Third Monoid Law and IO?

Question

Looking at this IO code:

Prelude> let e = return () :: IO ()
Prelude> e `mappend` e
Prelude> let y = e `mappend` e
Prelude> :t y
y :: IO ()

EDIT Apparently, as I understand, IO has a Monoid instance.

However, shouldn't the following evaluate to true, in order to obey the Monoid third law?

Prelude> e `mappend` (e `mappend` e) == (e `mappend` e) `mappend` e

<interactive>:14:1: error:
    * No instance for (Eq (IO ())) arising from a use of `=='
    * In the expression:
        e `mappend` (e `mappend` e) == (e `mappend` e) `mappend` e
      In an equation for `it':
          it = e `mappend` (e `mappend` e) == (e `mappend` e) `mappend` e

Answer 1

The third monoid law states that e <> (e <> e) = (e <> e) <> e (to use the easier-to-type infix operator for mappend), not that e <> (e <> e) == (e <> e) <> e (note the = vs. ==).

It's expressing an equivalence -- really, expressing that mappend should be associative -- not demanding all Monoids must also be instances of the Eq typeclass, where the == comes from.
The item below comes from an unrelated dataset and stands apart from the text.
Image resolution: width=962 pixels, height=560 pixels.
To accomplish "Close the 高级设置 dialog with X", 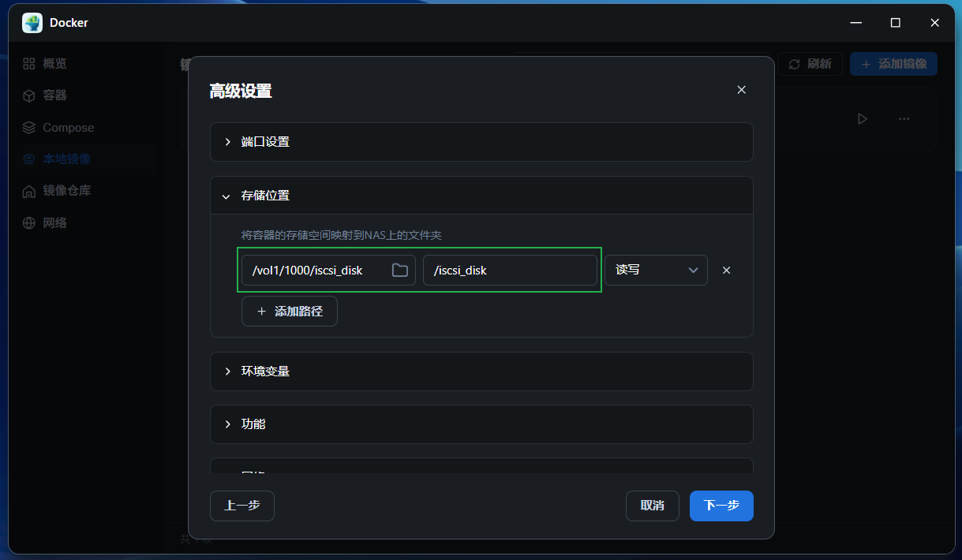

Another way of saying this: it's expressing a high-level idea about the behavior of the mappend function, not presenting valid Haskell code that should evaluate to anything in particular.

Some types that are Monoids -- like [()], for instance -- also happen to have an Eq instance. But some (like the IO () instance here) don't, and that's okay.

Sidenote: It doesn't really make sense to give IO an Eq instance, because it's nigh on impossible to determine if a certain IO () is equivalent to another IO (). Is putStrLn "3" "equal" to print 3? They both have the same observable effects, but how on earth could the runtime determine that in the general case? And you can't say "they're equivalent if they produce the same values," because then the return type of == would have to be an IO Bool, and that's not the right signature for Eq. So we just don't give IO an Eq instance, and that's fine -- I can't come up with a reasonable example of when such an instance would be useful.

Also note that "IO" doesn't have a Monoid instance (it's the wrong kind, anyway). The mappend that you're using comes from the instance for Monoid a => Monoid (IO a) — that is, IO recipes to produce types which are themselves Monoids. IO's Monoid instance just "piggy-backs" on the underlying Monoid instance.